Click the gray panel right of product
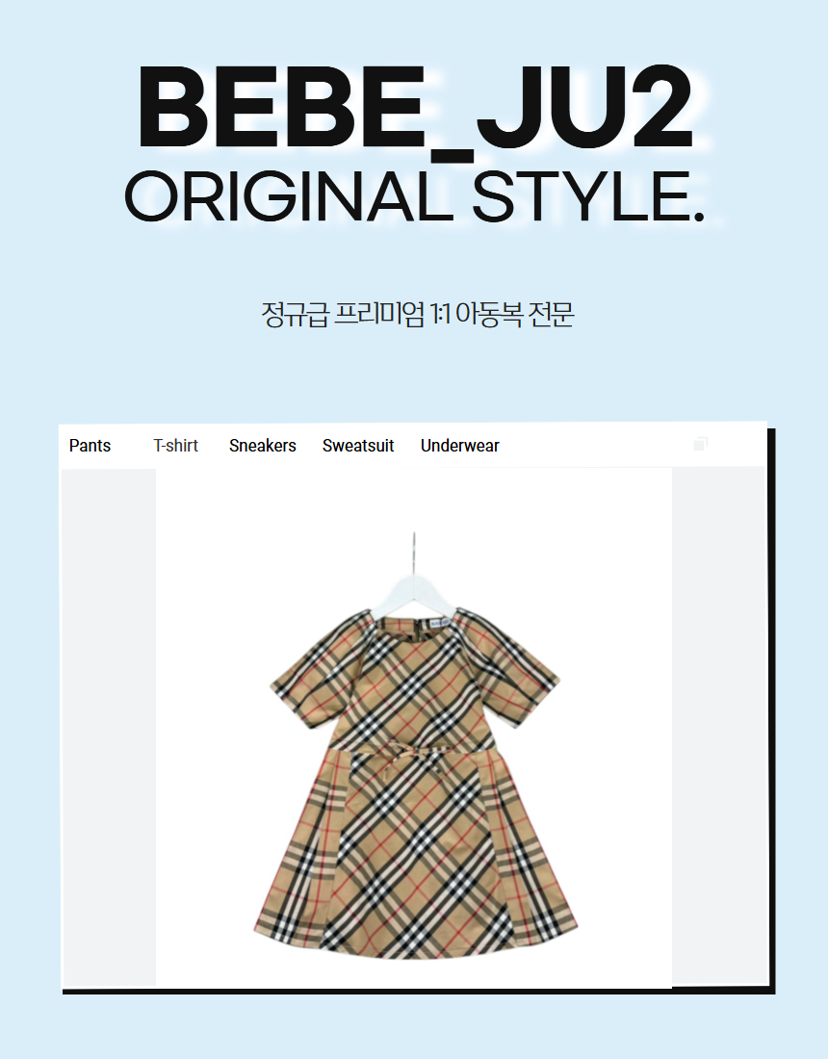Image resolution: width=828 pixels, height=1059 pixels. [x=718, y=728]
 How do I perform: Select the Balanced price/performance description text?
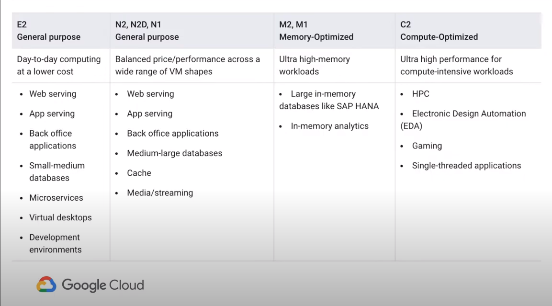(x=188, y=65)
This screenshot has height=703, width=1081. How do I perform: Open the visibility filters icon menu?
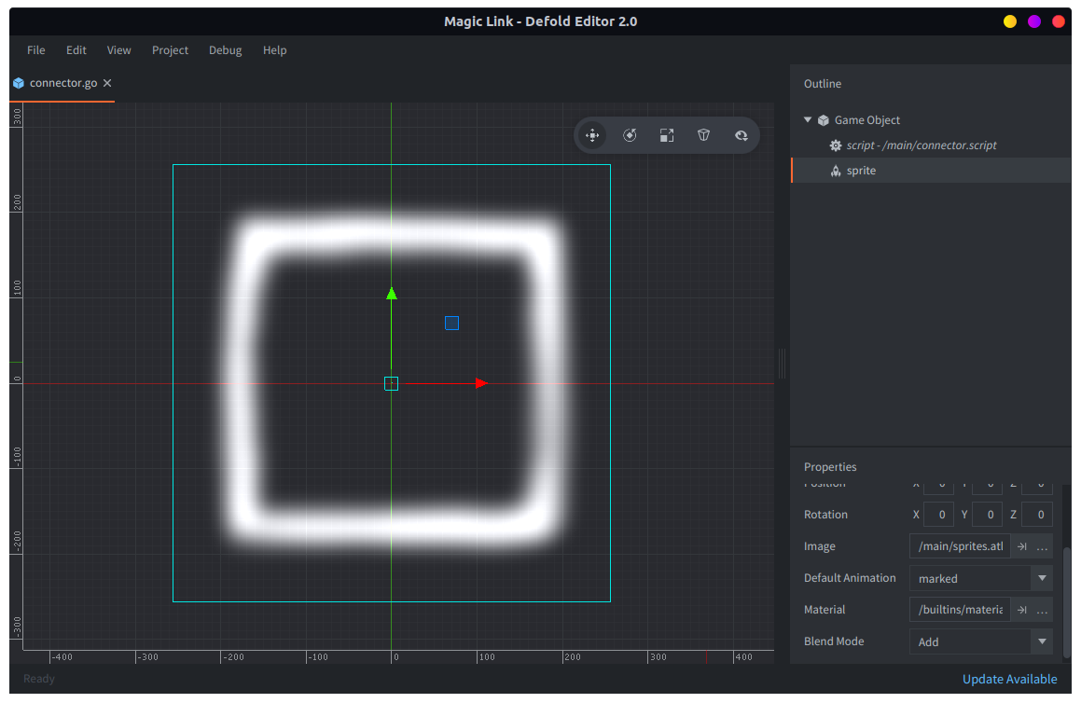coord(741,135)
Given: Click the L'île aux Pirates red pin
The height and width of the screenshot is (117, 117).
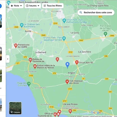Looking at the screenshot, I should point(70,111).
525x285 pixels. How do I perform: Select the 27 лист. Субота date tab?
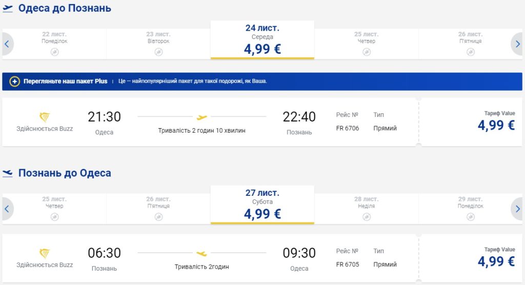[x=263, y=205]
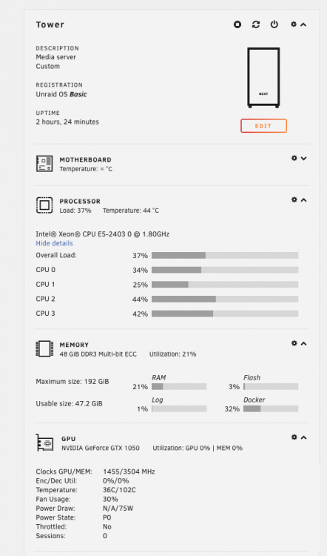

• **Task to carry out**: Starting with the line containing "525x285 pixels. How" and going on through the end of the records, please output those records as a two-column CSV with the columns request and answer, one row each, with each value in a single quoted field and line breaks replaced by spaces. Leave the pictures out.

• **Final result**:
request,answer
"525x285 pixels. How do I perform: Select the 27 лист. Субота date tab?","[x=263, y=205]"